U.S. Navy Joins Forces With Marines In Online Gambling Haven Costa Rica

Written by:
C Costigan
Published on:
Aug/09/2010
Navy Costa Rica

 

First the online gambling Mecca of Costa Rica announced grandiose plans to have some 7000 U.S. Marines occupy that Central American nation, now comes word that the Legislative Assembly has granted docking permission to the 800-meter navy ship USS Iwo Jima, scheduled to arrive in the Caribbean port of Limón in late August.

Unnerving to those Internet gambling operators in Costa Rica who worry about persecution that has taken place in the States over recent years?  Hardly.

Said one operator commenting on the Gambling911.com website: “(The) Marines landing here will have no effect on gaming and if anything only make this a better place to operate if they can reduce the drug cartels and other rampant crime in the country - every shop here is 100% legal by Costa Rican laws and they are not about to let a foreign country send in troups because us pow backwad spanishes just don't know what to do about it.”

In fact, the primary objective of the U.S. military presence in Costa Rica, a country that does not have a military of its own, is to deter drug trafficking and the violence that often comes with it.  Costa Rica fears becoming the next Mexico.  Speak to any operator and they will confirm how crime has increased dramatically in recent years.  Well off U.S. ex pats routinely make for the best targets.

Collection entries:
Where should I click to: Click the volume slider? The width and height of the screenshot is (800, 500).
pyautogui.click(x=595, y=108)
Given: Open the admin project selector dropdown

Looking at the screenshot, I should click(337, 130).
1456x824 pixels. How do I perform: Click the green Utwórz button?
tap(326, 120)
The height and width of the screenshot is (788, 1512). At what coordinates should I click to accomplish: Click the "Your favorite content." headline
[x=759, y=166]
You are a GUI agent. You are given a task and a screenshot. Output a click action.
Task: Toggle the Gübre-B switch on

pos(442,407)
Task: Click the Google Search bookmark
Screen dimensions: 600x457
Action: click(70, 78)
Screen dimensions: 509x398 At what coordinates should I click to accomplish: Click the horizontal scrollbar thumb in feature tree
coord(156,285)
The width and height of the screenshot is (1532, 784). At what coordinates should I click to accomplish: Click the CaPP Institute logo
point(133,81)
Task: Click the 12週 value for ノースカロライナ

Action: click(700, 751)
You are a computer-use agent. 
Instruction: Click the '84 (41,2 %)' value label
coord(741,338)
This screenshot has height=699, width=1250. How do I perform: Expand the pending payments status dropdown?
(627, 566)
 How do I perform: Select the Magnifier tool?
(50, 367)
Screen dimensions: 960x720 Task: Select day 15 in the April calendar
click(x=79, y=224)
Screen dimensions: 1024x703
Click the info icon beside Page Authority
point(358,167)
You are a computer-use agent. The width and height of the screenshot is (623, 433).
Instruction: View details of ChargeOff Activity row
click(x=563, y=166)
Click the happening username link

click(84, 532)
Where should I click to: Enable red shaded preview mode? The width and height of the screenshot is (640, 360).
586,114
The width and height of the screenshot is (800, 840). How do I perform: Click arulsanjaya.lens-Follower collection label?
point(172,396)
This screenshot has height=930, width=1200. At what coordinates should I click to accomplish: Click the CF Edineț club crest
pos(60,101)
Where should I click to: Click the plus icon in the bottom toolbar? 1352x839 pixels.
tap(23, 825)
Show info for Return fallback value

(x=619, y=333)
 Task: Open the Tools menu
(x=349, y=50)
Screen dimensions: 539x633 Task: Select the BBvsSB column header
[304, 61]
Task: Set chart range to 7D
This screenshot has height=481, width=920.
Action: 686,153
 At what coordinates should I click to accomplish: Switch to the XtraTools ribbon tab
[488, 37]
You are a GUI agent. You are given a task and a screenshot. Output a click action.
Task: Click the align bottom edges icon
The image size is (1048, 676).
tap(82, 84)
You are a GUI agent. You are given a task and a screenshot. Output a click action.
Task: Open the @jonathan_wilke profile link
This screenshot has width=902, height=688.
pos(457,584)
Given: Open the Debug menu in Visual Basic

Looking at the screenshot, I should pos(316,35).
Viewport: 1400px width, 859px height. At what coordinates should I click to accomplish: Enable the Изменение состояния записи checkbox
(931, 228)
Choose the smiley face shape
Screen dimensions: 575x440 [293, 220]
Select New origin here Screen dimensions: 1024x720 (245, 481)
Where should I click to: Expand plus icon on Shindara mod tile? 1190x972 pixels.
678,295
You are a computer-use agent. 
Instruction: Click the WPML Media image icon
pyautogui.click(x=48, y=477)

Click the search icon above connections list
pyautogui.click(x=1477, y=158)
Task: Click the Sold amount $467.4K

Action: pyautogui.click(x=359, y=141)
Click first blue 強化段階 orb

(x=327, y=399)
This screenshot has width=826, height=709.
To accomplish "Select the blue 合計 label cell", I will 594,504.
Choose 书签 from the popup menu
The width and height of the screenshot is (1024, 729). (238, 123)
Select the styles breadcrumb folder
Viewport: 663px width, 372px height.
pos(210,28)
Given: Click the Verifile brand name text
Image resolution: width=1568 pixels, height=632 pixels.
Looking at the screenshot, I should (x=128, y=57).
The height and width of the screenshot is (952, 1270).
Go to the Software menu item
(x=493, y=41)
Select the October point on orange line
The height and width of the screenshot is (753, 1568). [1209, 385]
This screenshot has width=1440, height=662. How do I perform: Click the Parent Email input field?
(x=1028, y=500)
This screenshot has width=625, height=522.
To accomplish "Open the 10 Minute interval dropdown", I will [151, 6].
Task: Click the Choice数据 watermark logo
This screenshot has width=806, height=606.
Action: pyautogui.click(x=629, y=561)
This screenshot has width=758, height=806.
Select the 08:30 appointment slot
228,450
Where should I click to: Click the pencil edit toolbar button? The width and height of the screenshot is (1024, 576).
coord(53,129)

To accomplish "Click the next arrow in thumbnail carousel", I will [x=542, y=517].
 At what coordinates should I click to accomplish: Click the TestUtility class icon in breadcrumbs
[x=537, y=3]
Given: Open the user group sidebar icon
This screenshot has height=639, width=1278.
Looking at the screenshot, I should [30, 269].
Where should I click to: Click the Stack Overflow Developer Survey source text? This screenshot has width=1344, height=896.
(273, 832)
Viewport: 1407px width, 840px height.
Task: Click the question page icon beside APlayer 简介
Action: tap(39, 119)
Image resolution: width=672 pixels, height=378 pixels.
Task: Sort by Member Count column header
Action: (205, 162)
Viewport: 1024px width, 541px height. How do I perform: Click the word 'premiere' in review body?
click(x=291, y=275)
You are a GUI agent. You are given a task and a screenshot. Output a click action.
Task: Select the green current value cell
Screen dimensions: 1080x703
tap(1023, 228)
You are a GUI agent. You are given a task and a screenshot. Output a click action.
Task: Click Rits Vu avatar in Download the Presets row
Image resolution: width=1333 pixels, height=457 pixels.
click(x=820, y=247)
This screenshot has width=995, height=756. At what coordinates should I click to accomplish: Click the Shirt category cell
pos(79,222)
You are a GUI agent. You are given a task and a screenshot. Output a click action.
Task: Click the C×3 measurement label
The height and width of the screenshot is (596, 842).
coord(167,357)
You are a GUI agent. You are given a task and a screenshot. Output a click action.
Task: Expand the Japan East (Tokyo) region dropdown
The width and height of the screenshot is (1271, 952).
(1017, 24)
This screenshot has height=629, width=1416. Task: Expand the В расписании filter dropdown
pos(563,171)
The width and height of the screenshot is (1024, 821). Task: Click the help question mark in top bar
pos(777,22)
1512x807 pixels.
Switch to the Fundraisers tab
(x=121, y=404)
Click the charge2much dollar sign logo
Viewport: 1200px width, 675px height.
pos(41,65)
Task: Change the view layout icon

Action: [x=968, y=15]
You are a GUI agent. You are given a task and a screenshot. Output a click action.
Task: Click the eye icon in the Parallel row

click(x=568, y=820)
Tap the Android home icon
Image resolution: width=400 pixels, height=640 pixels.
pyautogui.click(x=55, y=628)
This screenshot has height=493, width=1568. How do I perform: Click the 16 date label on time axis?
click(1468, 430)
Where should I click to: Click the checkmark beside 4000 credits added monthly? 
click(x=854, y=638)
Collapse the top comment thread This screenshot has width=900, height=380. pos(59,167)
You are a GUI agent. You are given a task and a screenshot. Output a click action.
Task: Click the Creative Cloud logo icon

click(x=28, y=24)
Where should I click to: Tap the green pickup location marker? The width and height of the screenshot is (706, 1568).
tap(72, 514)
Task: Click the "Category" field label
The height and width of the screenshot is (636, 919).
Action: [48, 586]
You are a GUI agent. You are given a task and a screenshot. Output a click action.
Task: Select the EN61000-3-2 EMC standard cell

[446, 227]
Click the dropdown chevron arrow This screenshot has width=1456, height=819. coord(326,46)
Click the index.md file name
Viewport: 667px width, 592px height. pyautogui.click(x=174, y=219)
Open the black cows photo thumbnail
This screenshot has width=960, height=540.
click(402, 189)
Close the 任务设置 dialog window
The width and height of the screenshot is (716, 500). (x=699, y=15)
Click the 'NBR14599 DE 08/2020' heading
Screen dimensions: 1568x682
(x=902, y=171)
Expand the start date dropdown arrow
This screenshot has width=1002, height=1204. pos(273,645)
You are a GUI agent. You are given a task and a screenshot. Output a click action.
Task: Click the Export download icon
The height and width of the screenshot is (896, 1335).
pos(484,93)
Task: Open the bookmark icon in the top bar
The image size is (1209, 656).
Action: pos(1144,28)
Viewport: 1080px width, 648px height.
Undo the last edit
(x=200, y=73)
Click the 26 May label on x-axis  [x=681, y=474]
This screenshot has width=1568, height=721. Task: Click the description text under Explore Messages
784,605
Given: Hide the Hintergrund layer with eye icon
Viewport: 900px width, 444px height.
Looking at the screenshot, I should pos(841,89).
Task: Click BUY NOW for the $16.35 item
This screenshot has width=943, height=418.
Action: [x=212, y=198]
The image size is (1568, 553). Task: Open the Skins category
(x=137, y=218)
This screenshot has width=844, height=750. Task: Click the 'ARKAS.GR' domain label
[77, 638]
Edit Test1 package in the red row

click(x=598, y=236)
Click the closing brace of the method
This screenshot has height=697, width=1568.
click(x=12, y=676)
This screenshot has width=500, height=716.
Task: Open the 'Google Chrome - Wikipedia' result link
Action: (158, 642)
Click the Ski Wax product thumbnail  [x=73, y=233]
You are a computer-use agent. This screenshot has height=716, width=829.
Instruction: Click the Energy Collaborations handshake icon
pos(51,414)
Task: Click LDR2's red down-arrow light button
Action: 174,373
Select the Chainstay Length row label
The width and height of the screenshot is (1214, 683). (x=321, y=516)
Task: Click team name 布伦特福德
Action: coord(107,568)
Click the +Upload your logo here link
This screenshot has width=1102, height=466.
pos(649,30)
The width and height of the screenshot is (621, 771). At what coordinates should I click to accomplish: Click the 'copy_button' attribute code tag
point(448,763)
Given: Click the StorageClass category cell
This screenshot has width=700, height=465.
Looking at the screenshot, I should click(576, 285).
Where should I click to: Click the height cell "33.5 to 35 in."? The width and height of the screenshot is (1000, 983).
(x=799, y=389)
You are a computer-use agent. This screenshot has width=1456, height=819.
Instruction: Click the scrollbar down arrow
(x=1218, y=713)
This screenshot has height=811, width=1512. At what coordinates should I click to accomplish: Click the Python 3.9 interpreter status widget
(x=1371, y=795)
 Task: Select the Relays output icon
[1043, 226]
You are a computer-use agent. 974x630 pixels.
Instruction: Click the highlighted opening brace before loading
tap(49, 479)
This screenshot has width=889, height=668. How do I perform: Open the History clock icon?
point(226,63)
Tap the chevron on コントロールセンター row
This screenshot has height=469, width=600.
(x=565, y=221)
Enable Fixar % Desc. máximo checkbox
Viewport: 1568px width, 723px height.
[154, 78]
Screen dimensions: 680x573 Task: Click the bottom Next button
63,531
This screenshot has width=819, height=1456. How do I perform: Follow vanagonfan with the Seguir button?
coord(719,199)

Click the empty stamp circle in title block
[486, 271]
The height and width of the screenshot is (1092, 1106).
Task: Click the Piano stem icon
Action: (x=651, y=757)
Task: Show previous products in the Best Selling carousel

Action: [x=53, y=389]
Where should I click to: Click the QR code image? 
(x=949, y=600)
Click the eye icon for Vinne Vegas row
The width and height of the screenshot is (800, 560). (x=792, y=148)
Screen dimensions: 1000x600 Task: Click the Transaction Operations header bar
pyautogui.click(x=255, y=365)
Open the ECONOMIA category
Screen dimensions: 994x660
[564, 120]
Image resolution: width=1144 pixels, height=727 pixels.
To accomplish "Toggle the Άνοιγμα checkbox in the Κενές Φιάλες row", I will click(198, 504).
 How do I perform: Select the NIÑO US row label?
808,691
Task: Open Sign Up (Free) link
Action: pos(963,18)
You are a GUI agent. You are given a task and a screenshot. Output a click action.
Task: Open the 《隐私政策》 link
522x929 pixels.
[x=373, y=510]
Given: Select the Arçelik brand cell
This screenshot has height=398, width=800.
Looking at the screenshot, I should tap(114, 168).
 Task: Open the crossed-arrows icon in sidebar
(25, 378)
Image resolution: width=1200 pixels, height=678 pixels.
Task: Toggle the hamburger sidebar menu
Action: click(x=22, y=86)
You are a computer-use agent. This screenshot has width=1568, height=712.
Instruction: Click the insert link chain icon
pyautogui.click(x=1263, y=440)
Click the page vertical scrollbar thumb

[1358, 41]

The problem: Continue the article on the U.S. military presence in Costa Rica, picking up right after its final sentence.

Result of the exercise:
The Navy ship will actually serve to provide medical assistance as opposed to the big guns.

“The support in services and supplies for our country is around $500,000; this is what we will receive with a ship of this type. The cost of the entire mission is greater than $3 million,” Viviana Martín, legislator with the National Liberation Party, told the Tico Times.  “This is a mission known as ‘continuing the promise of 2010.' … (It is helping) in many countries, not just in Costa Rica, but in Colombia, Guatemala, Haiti, Nicaragua and Panama.”

The legality of the Joint Patrol Agreement between Costa Rica and the United States, which allows U.S. naval vessels to enter Costa Rican waters to counter drug trafficking, is under review by the Constitutional Chamber of the Supreme Court (Sala IV).